Rusya, Kafkas halklarını cepheye sürdü.
Ukrayna’ya bakarak yuvarlak masa etrafında toplanan 6’lı çetenin Türkiye’yi nasıl bir kaosa sürükleyeceğini herkes görsün.
Yarın sınırlarımızda çıkabilecek bir kıvılcım Türkiye’yi yakıp, özgürlüğümüzü yok edebilir. Zaten ABD ve emperyal güçler de bunu istiyor. Dört tarafı kaynayan bir coğrafyadayız.
ABD ve Avrupa’nın sözlerine kananların hali ortada.
Çarkçı Kemal ve Asena Meral 15 günde bir ABD büyükelçisi ile gizli gizli neyi görüşür? Ekrem İmamoğlu’nun Türk düşmanlarıyla ne işi var?
Kılıçdaroğlu ve ortakları ikide bir Avrupa Parlamentosu Türkiye Raportörü’ne Türkiye’yi kötülüyor!
Bu neyin hazırlığıdır? Niye CIA’nın yan kuruluşu CFR ile gizli toplantı yaparlar?
Bay Kemal ve Meral Akşener Ukrayna-Rusya savaşı esnasında bile Reis’e “S-400’leri iade et, nükleer teknolojiden de vazgeç” diyor.
Kimin adamısınız siz?
Kılıçdaroğlu iktidar olurlarsa S-400’leri geri vereceklerini ve Suriye’den çekileceklerini söylüyor. Akşener de “Türkiye, S-400’lerden acilen kurtulmalı” diyor… Belli ki Suriye’de bir PKK devletine yol verecekler. S-400’leri kaldırarak da, Türk hava sahasını düşman saldırılarına açacaklar… Aziz milletim uyuma…

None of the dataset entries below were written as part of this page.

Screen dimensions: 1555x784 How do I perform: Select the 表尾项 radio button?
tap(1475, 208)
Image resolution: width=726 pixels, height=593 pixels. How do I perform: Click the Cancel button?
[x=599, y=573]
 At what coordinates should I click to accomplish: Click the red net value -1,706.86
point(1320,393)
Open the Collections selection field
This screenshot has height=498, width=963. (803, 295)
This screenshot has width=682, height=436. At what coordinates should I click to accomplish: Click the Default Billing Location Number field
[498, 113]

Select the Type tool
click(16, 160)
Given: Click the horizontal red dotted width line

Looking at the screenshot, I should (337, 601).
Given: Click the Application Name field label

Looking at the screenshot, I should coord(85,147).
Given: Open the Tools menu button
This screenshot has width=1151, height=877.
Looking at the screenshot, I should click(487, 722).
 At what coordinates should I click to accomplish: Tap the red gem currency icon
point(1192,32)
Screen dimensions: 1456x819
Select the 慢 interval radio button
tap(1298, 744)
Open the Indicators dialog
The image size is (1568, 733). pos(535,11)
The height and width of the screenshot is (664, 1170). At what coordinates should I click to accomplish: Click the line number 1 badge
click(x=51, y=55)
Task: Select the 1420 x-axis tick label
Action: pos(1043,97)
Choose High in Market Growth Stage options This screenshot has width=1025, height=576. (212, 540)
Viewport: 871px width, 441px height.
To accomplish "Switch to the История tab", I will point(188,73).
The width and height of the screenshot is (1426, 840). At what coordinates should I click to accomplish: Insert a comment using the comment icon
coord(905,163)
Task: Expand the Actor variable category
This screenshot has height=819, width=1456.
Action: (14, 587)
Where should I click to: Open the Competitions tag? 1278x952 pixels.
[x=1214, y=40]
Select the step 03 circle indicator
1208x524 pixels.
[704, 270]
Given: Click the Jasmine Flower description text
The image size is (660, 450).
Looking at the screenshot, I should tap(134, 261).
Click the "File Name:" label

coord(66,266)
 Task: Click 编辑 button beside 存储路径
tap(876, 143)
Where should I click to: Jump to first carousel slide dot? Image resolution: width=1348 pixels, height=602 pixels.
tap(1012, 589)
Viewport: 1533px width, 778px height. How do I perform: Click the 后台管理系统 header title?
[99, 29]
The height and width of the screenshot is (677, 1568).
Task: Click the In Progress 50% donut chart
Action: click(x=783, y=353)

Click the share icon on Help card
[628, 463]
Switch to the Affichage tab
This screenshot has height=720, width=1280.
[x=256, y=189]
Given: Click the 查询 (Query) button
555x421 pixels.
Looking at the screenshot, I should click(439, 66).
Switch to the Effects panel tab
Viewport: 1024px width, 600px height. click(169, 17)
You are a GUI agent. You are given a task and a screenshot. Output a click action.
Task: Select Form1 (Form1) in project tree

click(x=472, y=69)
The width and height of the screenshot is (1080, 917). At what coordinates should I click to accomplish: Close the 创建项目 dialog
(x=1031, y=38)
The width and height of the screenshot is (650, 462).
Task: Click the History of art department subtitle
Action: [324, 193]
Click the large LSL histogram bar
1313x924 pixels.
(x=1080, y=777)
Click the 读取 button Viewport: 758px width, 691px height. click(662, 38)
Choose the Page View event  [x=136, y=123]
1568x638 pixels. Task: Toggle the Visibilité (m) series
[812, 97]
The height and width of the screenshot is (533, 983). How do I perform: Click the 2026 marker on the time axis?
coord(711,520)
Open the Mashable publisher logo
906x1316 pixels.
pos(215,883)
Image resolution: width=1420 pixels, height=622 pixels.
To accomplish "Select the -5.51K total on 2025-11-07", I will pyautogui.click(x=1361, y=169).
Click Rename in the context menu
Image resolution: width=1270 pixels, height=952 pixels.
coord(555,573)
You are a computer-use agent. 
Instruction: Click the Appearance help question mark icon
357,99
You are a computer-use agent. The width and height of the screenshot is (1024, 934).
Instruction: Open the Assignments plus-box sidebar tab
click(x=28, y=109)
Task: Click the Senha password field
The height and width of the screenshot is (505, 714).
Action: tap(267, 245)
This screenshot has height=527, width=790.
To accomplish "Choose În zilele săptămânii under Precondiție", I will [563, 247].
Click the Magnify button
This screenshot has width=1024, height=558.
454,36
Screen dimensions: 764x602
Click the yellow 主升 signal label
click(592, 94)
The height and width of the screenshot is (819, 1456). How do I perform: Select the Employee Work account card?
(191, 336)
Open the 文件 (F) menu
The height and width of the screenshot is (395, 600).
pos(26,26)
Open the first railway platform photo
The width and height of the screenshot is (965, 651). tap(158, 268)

Kılıçdaroğlu’nun ‘helalleşme’ sözü, PKK ve FETÖ’cü hainlere verdiği bir ‘af’ mesajıdır. Adam ihanetini İslami bir ambalajla halka yutturmak istiyor.
“Silah karnımızı mı doyuracak?” diyen CHP’liler ise dönüp Ukrayna’ya baksın…
Silahımız olduğu sürece özgür olduğumuzu da kimse unutmasın.
Ukrayna, içeride kontrol edemediği Rusların sıkıntısını çekiyor. İçteki 5. kol faaliyetlerinin bir sonucudur bu savaş.
Yani kilit içerden tutulmalı.
Şu ara yaşanan hiçbir olay normal değil!.
Reis, Fransız sömürgesi Senegal’deyken Özel Harekat Müdürü Hayrettin Eren’in hayatını kaybetmesi bana göre şüphelidir. Eren’in nasıl öldüğü araştırılmalı… Terör örgütlerinin hedefindeydi çünkü. Onu geçmeden Reis’e ulaşmak mümkün değildi. Senegal’de FETÖ okulları Türkiye’ye devredilirken örgüt ciddi sorun çıkardı, kinleri büyük yani.
FETÖ, CIA ve Fransız istihbaratı ile ortak çalışmaktadır. Türkiye’deki adamlarından aldığı bilgilerle özel harekatçı Eren için bir operasyon tertip etmiş olabilir.
Bu olayın arkasına iyi bakmak lazım. Bu mesaj Cumhurbaşkanına ve Türkiye’ye olabilir.